Dicho de otro modo: no basta con saber lo que se puede hacer; también hay que entender lo que ocurre cuando se hace.
Del conocimiento al impacto
Ahora bien, generar conocimiento no es suficiente. O, mejor dicho, lo es desde una perspectiva estrictamente científica, pero no desde una política pública que aspira a transformar un territorio. El énfasis en la transferencia es, por tanto, inevitable. El conocimiento tiene que circular entre la investigación, la formación y la industria. Solo así puede convertirse en innovación, en competitividad o en bienestar social.

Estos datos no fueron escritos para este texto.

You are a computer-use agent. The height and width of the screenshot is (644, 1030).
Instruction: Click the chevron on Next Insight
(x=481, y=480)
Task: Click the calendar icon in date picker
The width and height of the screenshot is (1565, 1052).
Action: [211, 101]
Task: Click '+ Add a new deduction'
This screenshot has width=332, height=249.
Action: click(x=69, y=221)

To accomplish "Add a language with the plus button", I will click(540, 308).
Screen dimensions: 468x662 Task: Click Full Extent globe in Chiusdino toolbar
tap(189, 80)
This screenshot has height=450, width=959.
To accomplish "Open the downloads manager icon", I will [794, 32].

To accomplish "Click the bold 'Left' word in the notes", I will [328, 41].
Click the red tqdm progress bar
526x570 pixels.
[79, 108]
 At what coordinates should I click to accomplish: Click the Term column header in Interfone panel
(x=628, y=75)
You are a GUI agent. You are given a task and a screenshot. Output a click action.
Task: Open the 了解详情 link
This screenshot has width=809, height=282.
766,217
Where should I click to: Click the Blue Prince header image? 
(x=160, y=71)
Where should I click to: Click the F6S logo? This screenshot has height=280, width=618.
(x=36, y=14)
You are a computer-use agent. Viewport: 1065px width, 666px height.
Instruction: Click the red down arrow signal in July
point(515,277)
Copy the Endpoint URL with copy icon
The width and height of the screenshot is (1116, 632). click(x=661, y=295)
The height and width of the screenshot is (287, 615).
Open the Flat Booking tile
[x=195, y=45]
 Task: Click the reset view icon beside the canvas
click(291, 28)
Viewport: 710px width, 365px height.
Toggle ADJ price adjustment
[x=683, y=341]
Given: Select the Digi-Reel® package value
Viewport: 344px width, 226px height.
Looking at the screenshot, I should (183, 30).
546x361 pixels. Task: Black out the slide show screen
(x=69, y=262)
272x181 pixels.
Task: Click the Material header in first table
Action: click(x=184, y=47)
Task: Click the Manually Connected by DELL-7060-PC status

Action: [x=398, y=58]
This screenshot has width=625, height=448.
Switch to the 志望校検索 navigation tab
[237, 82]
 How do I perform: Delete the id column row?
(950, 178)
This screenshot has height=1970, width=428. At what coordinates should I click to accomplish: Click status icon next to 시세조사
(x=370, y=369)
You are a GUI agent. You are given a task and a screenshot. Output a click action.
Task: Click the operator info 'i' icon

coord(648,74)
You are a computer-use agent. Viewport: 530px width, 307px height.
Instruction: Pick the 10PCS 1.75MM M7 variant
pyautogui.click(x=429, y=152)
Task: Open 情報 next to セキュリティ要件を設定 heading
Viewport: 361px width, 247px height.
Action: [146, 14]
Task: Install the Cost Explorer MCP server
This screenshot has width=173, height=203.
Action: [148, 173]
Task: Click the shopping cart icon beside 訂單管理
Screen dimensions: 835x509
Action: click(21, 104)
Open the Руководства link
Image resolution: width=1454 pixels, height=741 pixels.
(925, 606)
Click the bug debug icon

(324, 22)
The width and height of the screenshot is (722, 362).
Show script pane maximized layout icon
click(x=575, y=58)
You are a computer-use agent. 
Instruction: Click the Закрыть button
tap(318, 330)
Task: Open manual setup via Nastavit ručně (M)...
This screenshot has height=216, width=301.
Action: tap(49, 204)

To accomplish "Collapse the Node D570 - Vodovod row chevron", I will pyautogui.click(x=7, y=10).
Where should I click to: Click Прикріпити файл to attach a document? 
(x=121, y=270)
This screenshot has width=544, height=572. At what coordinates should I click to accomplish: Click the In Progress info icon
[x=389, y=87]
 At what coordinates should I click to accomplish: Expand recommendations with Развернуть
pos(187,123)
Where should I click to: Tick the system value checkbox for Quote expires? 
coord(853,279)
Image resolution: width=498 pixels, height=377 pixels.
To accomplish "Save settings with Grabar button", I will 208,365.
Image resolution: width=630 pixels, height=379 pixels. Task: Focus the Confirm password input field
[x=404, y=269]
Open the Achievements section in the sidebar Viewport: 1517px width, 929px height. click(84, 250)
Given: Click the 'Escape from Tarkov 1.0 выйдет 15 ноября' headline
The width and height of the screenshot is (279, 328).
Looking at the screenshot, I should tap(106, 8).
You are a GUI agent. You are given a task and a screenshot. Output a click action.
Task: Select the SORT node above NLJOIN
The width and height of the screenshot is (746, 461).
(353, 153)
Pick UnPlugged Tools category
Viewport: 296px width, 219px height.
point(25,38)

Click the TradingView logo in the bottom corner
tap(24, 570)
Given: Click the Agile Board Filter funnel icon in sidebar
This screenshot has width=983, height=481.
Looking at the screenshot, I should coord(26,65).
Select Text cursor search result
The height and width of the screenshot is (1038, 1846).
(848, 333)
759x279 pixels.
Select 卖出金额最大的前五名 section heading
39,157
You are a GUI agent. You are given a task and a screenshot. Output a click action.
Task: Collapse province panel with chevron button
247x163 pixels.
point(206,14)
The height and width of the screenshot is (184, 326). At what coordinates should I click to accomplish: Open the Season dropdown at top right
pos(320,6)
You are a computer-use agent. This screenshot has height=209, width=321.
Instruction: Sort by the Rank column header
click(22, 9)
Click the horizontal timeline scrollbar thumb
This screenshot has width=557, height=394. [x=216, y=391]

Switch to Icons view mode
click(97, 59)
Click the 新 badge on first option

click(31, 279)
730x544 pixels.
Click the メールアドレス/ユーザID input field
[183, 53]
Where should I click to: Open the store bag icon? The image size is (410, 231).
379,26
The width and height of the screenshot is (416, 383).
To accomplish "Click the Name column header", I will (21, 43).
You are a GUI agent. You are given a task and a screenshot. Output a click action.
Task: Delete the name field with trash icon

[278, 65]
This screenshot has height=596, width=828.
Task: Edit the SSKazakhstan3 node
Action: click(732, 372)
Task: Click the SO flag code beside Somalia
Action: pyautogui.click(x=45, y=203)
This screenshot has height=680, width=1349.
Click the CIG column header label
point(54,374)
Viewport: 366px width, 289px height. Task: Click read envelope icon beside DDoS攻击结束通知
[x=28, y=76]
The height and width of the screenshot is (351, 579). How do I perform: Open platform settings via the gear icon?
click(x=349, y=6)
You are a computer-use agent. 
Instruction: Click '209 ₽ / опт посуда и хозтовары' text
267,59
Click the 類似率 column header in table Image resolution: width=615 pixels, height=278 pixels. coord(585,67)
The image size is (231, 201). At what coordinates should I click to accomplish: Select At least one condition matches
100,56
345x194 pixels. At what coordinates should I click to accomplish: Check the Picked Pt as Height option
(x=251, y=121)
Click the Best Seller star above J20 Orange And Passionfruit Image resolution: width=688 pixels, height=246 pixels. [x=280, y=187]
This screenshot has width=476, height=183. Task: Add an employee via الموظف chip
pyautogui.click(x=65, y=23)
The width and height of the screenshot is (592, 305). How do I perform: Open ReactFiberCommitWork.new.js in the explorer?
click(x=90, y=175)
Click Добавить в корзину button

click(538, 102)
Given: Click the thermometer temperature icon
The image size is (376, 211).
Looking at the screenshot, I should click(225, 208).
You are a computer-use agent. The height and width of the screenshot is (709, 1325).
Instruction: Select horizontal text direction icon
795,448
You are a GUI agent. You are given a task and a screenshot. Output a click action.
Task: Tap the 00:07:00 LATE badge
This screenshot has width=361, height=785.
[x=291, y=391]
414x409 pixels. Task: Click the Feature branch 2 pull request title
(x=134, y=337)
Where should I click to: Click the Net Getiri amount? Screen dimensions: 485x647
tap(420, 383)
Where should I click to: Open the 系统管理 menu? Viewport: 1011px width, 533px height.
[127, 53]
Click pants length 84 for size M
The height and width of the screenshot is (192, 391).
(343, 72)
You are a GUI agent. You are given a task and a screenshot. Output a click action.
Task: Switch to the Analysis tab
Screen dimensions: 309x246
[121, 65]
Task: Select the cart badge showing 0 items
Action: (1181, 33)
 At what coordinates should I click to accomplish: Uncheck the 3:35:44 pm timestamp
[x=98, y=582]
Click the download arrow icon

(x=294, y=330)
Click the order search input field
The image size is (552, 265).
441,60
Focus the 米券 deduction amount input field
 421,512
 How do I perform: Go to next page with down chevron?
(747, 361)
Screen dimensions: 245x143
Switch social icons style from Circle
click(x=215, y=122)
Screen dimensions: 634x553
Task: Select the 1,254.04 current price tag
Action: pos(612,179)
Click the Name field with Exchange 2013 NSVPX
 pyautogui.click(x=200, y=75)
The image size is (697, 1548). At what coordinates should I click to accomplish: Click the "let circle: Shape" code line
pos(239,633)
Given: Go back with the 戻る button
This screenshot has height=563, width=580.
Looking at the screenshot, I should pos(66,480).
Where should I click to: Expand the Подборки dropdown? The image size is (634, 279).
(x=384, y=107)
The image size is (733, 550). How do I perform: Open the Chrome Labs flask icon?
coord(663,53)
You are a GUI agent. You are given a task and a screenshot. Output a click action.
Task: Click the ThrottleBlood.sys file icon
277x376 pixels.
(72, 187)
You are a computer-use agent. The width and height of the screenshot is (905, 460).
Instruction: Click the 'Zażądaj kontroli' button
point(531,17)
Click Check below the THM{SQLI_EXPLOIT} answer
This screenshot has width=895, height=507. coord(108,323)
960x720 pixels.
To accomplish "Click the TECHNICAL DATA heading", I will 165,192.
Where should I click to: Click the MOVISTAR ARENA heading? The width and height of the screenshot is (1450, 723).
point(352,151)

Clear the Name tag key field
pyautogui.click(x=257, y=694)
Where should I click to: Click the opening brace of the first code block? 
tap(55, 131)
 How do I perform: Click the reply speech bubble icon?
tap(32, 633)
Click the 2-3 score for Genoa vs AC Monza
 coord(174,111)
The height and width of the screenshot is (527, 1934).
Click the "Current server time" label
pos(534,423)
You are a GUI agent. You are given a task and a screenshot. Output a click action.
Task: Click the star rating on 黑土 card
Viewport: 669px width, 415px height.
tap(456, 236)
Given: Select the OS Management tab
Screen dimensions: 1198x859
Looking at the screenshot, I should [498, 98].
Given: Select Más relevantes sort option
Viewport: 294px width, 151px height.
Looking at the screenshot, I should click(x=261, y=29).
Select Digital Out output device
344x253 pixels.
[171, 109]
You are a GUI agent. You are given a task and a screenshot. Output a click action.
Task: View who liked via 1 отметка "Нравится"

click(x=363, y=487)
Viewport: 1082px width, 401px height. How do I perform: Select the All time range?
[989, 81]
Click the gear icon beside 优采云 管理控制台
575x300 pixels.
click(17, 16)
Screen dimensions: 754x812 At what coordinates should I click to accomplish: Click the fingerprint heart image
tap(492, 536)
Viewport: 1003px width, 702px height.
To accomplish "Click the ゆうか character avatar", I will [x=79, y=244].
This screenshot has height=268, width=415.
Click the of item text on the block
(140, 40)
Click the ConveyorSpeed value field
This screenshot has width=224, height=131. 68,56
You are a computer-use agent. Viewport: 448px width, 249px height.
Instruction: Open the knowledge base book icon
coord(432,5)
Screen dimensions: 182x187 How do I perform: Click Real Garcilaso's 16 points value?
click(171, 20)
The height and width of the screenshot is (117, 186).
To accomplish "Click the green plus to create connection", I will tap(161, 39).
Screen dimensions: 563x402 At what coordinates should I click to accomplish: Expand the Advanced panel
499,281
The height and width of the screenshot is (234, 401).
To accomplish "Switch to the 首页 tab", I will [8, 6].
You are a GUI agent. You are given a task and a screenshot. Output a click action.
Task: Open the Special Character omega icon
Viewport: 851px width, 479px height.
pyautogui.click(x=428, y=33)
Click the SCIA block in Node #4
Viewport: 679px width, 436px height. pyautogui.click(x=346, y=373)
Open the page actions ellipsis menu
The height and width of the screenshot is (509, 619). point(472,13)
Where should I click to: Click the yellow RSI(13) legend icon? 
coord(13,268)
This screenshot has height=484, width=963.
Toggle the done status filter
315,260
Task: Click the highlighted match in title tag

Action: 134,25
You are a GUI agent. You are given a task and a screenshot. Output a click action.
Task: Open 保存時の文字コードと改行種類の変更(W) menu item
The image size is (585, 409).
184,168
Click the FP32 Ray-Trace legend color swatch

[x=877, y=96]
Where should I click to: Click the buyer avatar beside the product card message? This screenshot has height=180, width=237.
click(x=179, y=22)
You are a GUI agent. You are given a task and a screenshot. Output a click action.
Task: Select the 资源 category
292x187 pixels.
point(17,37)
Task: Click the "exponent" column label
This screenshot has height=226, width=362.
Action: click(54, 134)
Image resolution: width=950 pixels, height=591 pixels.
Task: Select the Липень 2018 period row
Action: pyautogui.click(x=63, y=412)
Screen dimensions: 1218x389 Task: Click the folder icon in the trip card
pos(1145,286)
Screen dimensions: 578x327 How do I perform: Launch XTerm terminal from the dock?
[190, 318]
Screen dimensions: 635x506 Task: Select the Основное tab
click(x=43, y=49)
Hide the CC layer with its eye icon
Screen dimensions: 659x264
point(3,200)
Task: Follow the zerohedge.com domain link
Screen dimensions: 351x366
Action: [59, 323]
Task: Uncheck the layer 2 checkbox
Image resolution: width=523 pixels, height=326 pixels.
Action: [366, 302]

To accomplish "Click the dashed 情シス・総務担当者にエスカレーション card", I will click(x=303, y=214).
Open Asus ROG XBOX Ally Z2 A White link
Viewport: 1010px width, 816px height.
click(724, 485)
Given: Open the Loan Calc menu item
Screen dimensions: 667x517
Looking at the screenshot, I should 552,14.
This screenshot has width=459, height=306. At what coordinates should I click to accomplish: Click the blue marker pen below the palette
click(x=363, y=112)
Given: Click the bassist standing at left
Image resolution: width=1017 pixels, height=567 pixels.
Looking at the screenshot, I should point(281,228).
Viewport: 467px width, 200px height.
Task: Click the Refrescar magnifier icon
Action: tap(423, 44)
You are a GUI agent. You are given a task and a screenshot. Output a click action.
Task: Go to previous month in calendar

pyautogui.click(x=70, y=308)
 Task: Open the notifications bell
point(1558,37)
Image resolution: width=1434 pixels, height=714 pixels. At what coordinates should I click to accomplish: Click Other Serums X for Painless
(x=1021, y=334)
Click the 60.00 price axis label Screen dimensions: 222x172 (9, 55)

Esto implica reforzar los mecanismos de colaboración, facilitar los puentes entre agentes y asumir que la ciencia, además de producir conocimiento, forma parte de un ecosistema más amplio.
Elegir apuestas: la lógica de IKUR
En este contexto se sitúa la Estrategia IKUR 2030, probablemente una de las apuestas más visibles del Plan. Su lógica es clara: identificar ámbitos científicos de alto potencial —neurociencias, tecnologías cuánticas, inteligencia artificial, supercomputación— y construir en torno a ellos una apuesta integrada que combine investigación, infraestructuras y talento.
Más allá de las áreas concretas, lo relevante es el enfoque. Se trata de pensar la ciencia en términos de proyectos de largo recorrido, capaces de generar conocimiento, pero también de sentar las bases de futuras aplicaciones transformadoras.
Es, en cierto modo, una forma de anticiparse.
Salud y laboratorio
Entre los ámbitos estratégicos, la salud ocupa un lugar singular. No solo por su impacto directo en la calidad de vida, sino porque constituye un terreno especialmente fértil para la interacción entre ciencia, tecnología y práctica profesional.
La apuesta por los institutos de investigación sanitaria y la colaboración entre sistema sanitario, universidades y centros de investigación responde precisamente a esa idea: generar conocimiento que pueda trasladarse a la práctica clínica con rapidez y eficacia.
La medicina personalizada, las terapias avanzadas o el uso intensivo de datos son ejemplos de cómo la frontera del conocimiento se desplaza hacia aplicaciones con impacto tangible.
Mirar lejos para transformar cerca
La ciencia de hoy es, en esencia, un esfuerzo colectivo y transnacional. Es imprescindible participar en redes globales, atraer a personas de alta cualificación y formar parte de proyectos internacionales. Quedarse fuera de esas dinámicas supone, simplemente, quedarse atrás.
En el fondo, todo se resume en una idea: la ciencia es un motor de desarrollo a largo plazo. No ofrece resultados inmediatos, pero sin ella resulta difícil imaginar un futuro competitivo, sostenible y socialmente avanzado. Invertir en ciencia de vanguardia es, por tanto, una apuesta por lo que todavía no existe, pero que acabará siendo imprescindible. Y esa es, quizá, su mayor paradoja… y su mayor valor.